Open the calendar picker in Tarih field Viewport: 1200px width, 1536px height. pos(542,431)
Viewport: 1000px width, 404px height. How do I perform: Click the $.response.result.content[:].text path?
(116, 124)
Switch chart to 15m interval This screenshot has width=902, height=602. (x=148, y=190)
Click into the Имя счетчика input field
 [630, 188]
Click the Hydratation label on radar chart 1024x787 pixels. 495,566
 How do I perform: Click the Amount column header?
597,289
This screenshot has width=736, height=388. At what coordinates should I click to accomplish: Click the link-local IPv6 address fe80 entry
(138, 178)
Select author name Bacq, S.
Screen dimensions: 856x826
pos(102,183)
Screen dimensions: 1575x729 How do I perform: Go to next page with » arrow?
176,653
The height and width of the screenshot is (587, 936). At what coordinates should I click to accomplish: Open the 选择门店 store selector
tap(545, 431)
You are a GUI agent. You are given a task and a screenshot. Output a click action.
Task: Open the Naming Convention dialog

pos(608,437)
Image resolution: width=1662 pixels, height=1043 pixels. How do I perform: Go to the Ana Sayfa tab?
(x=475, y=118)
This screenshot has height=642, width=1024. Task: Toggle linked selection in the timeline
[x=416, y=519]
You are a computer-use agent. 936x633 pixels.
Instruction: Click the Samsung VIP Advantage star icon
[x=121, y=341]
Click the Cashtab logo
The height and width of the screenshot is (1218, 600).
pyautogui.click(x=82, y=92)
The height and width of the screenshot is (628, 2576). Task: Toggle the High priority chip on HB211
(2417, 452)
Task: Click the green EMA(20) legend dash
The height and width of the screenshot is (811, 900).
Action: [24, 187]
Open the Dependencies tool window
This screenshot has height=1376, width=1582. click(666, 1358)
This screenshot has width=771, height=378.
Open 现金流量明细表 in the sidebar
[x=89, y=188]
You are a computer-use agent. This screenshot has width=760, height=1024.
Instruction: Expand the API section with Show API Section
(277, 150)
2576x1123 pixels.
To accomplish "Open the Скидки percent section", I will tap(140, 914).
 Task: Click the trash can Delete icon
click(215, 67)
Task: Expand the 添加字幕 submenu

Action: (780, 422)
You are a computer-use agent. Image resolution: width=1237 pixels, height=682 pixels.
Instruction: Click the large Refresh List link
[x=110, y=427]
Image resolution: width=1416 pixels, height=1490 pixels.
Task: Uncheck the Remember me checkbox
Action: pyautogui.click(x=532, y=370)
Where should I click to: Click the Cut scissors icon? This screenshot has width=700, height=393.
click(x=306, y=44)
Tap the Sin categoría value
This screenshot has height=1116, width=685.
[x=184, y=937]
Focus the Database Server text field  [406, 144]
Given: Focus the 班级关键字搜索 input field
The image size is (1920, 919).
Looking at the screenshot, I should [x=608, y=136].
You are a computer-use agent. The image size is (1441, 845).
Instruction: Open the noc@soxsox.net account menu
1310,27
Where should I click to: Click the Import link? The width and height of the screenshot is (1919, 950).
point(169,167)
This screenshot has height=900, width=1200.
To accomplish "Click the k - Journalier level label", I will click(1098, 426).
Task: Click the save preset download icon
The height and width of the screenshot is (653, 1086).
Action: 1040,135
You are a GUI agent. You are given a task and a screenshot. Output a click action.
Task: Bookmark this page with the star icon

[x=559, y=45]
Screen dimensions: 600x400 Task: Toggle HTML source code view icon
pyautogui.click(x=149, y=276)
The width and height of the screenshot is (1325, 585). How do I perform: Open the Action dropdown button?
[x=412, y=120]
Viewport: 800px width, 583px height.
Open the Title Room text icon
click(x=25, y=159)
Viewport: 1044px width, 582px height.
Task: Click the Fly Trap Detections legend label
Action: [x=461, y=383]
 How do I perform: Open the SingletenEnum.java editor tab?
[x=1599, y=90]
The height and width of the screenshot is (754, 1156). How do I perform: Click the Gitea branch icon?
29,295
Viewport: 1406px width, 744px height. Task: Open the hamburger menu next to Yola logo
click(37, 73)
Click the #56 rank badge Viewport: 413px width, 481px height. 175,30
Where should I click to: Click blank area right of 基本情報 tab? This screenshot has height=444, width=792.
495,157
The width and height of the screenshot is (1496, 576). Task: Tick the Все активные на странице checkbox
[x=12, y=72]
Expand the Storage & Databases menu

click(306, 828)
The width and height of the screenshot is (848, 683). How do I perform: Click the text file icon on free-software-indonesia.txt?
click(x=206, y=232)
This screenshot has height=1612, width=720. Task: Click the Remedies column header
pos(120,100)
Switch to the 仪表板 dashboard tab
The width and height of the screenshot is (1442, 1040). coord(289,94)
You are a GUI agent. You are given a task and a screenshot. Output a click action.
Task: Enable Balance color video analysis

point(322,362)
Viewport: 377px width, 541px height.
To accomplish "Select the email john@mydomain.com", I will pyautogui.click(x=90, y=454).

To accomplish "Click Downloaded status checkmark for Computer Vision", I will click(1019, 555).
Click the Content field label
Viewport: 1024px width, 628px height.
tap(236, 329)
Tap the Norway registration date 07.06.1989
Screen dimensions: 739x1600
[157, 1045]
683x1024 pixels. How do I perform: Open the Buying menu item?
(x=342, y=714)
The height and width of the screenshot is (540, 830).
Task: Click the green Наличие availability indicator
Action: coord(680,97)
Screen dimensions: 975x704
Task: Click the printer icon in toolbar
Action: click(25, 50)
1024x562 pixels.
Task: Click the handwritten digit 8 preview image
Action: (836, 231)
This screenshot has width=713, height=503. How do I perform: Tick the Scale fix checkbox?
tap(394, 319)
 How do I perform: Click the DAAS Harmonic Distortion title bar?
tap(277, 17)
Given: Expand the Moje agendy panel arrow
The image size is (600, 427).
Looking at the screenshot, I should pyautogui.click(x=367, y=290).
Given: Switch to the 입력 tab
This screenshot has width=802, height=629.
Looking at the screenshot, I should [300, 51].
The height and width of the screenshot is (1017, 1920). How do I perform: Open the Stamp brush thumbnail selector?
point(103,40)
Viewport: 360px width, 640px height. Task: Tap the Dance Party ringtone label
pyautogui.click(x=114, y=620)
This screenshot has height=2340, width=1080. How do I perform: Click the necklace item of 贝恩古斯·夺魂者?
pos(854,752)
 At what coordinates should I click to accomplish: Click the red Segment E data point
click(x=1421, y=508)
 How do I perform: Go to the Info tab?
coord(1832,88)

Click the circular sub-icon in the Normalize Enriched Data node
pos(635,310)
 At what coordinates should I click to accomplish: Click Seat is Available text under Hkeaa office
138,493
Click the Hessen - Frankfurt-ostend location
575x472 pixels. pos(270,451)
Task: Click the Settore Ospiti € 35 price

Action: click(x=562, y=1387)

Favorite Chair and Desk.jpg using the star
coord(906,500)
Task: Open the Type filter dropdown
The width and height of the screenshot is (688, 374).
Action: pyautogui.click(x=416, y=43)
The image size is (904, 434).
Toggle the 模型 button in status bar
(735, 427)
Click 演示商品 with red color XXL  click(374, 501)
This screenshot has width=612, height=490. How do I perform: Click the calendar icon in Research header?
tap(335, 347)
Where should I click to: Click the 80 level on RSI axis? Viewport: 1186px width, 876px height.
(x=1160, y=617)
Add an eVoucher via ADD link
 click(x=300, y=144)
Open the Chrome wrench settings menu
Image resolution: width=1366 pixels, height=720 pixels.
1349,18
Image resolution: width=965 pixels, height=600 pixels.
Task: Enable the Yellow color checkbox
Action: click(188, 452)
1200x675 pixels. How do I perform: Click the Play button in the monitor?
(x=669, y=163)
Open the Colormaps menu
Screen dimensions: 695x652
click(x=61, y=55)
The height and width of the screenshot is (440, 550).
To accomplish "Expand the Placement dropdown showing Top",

····················

> [What is required]
Starting at the top of the listing above, write out every line exactly as it appears.

> [Exercise answer]
Open the calendar picker in Tarih field Viewport: 1200px width, 1536px height. pos(542,431)
Viewport: 1000px width, 404px height. How do I perform: Click the $.response.result.content[:].text path?
(116, 124)
Switch chart to 15m interval This screenshot has width=902, height=602. (x=148, y=190)
Click into the Имя счетчика input field
 [630, 188]
Click the Hydratation label on radar chart 1024x787 pixels. 495,566
 How do I perform: Click the Amount column header?
597,289
This screenshot has width=736, height=388. At what coordinates should I click to accomplish: Click the link-local IPv6 address fe80 entry
(138, 178)
Select author name Bacq, S.
Screen dimensions: 856x826
pos(102,183)
Screen dimensions: 1575x729 How do I perform: Go to next page with » arrow?
176,653
The height and width of the screenshot is (587, 936). At what coordinates should I click to accomplish: Open the 选择门店 store selector
tap(545, 431)
You are a GUI agent. You are given a task and a screenshot. Output a click action.
Task: Open the Naming Convention dialog

pos(608,437)
Image resolution: width=1662 pixels, height=1043 pixels. How do I perform: Go to the Ana Sayfa tab?
(x=475, y=118)
This screenshot has height=642, width=1024. Task: Toggle linked selection in the timeline
[x=416, y=519]
You are a computer-use agent. 936x633 pixels.
Instruction: Click the Samsung VIP Advantage star icon
[x=121, y=341]
Click the Cashtab logo
The height and width of the screenshot is (1218, 600).
pyautogui.click(x=82, y=92)
The height and width of the screenshot is (628, 2576). Task: Toggle the High priority chip on HB211
(2417, 452)
Task: Click the green EMA(20) legend dash
The height and width of the screenshot is (811, 900).
Action: [24, 187]
Open the Dependencies tool window
This screenshot has height=1376, width=1582. click(666, 1358)
This screenshot has width=771, height=378.
Open 现金流量明细表 in the sidebar
[x=89, y=188]
You are a computer-use agent. This screenshot has width=760, height=1024.
Instruction: Expand the API section with Show API Section
(277, 150)
2576x1123 pixels.
To accomplish "Open the Скидки percent section", I will tap(140, 914).
 Task: Click the trash can Delete icon
click(215, 67)
Task: Expand the 添加字幕 submenu

Action: (780, 422)
You are a computer-use agent. Image resolution: width=1237 pixels, height=682 pixels.
Instruction: Click the large Refresh List link
[x=110, y=427]
Image resolution: width=1416 pixels, height=1490 pixels.
Task: Uncheck the Remember me checkbox
Action: pyautogui.click(x=532, y=370)
Where should I click to: Click the Cut scissors icon? This screenshot has width=700, height=393.
click(x=306, y=44)
Tap the Sin categoría value
This screenshot has height=1116, width=685.
[x=184, y=937]
Focus the Database Server text field  [406, 144]
Given: Focus the 班级关键字搜索 input field
The image size is (1920, 919).
Looking at the screenshot, I should [x=608, y=136].
You are a computer-use agent. The image size is (1441, 845).
Instruction: Open the noc@soxsox.net account menu
1310,27
Where should I click to: Click the Import link? The width and height of the screenshot is (1919, 950).
point(169,167)
This screenshot has height=900, width=1200.
To accomplish "Click the k - Journalier level label", I will click(1098, 426).
Task: Click the save preset download icon
The height and width of the screenshot is (653, 1086).
Action: 1040,135
You are a GUI agent. You are given a task and a screenshot. Output a click action.
Task: Bookmark this page with the star icon

[x=559, y=45]
Screen dimensions: 600x400 Task: Toggle HTML source code view icon
pyautogui.click(x=149, y=276)
The width and height of the screenshot is (1325, 585). How do I perform: Open the Action dropdown button?
[x=412, y=120]
Viewport: 800px width, 583px height.
Open the Title Room text icon
click(x=25, y=159)
Viewport: 1044px width, 582px height.
Task: Click the Fly Trap Detections legend label
Action: [x=461, y=383]
 How do I perform: Open the SingletenEnum.java editor tab?
[x=1599, y=90]
The height and width of the screenshot is (754, 1156). How do I perform: Click the Gitea branch icon?
29,295
Viewport: 1406px width, 744px height. Task: Open the hamburger menu next to Yola logo
click(37, 73)
Click the #56 rank badge Viewport: 413px width, 481px height. 175,30
Where should I click to: Click blank area right of 基本情報 tab? This screenshot has height=444, width=792.
495,157
The width and height of the screenshot is (1496, 576). Task: Tick the Все активные на странице checkbox
[x=12, y=72]
Expand the Storage & Databases menu

click(306, 828)
The width and height of the screenshot is (848, 683). How do I perform: Click the text file icon on free-software-indonesia.txt?
click(x=206, y=232)
This screenshot has height=1612, width=720. Task: Click the Remedies column header
pos(120,100)
Switch to the 仪表板 dashboard tab
The width and height of the screenshot is (1442, 1040). coord(289,94)
You are a GUI agent. You are given a task and a screenshot. Output a click action.
Task: Enable Balance color video analysis

point(322,362)
Viewport: 377px width, 541px height.
To accomplish "Select the email john@mydomain.com", I will pyautogui.click(x=90, y=454).

To accomplish "Click Downloaded status checkmark for Computer Vision", I will click(1019, 555).
Click the Content field label
Viewport: 1024px width, 628px height.
tap(236, 329)
Tap the Norway registration date 07.06.1989
Screen dimensions: 739x1600
[157, 1045]
683x1024 pixels. How do I perform: Open the Buying menu item?
(x=342, y=714)
The height and width of the screenshot is (540, 830).
Task: Click the green Наличие availability indicator
Action: coord(680,97)
Screen dimensions: 975x704
Task: Click the printer icon in toolbar
Action: click(25, 50)
1024x562 pixels.
Task: Click the handwritten digit 8 preview image
Action: (836, 231)
This screenshot has width=713, height=503. How do I perform: Tick the Scale fix checkbox?
tap(394, 319)
 How do I perform: Click the DAAS Harmonic Distortion title bar?
tap(277, 17)
Given: Expand the Moje agendy panel arrow
The image size is (600, 427).
Looking at the screenshot, I should pyautogui.click(x=367, y=290).
Given: Switch to the 입력 tab
This screenshot has width=802, height=629.
Looking at the screenshot, I should [300, 51].
The height and width of the screenshot is (1017, 1920). How do I perform: Open the Stamp brush thumbnail selector?
point(103,40)
Viewport: 360px width, 640px height. Task: Tap the Dance Party ringtone label
pyautogui.click(x=114, y=620)
This screenshot has height=2340, width=1080. How do I perform: Click the necklace item of 贝恩古斯·夺魂者?
pos(854,752)
 At what coordinates should I click to accomplish: Click the red Segment E data point
click(x=1421, y=508)
 How do I perform: Go to the Info tab?
coord(1832,88)

Click the circular sub-icon in the Normalize Enriched Data node
pos(635,310)
 At what coordinates should I click to accomplish: Click Seat is Available text under Hkeaa office
138,493
Click the Hessen - Frankfurt-ostend location
575x472 pixels. pos(270,451)
Task: Click the Settore Ospiti € 35 price

Action: click(x=562, y=1387)

Favorite Chair and Desk.jpg using the star
coord(906,500)
Task: Open the Type filter dropdown
The width and height of the screenshot is (688, 374).
Action: pyautogui.click(x=416, y=43)
The image size is (904, 434).
Toggle the 模型 button in status bar
(735, 427)
Click 演示商品 with red color XXL  click(374, 501)
This screenshot has width=612, height=490. How do I perform: Click the calendar icon in Research header?
tap(335, 347)
Where should I click to: Click the 80 level on RSI axis? Viewport: 1186px width, 876px height.
(x=1160, y=617)
Add an eVoucher via ADD link
 click(x=300, y=144)
Open the Chrome wrench settings menu
Image resolution: width=1366 pixels, height=720 pixels.
1349,18
Image resolution: width=965 pixels, height=600 pixels.
Task: Enable the Yellow color checkbox
Action: click(188, 452)
1200x675 pixels. How do I perform: Click the Play button in the monitor?
(x=669, y=163)
Open the Colormaps menu
Screen dimensions: 695x652
click(x=61, y=55)
The height and width of the screenshot is (440, 550).
To accomplish "Expand the Placement dropdown showing Top",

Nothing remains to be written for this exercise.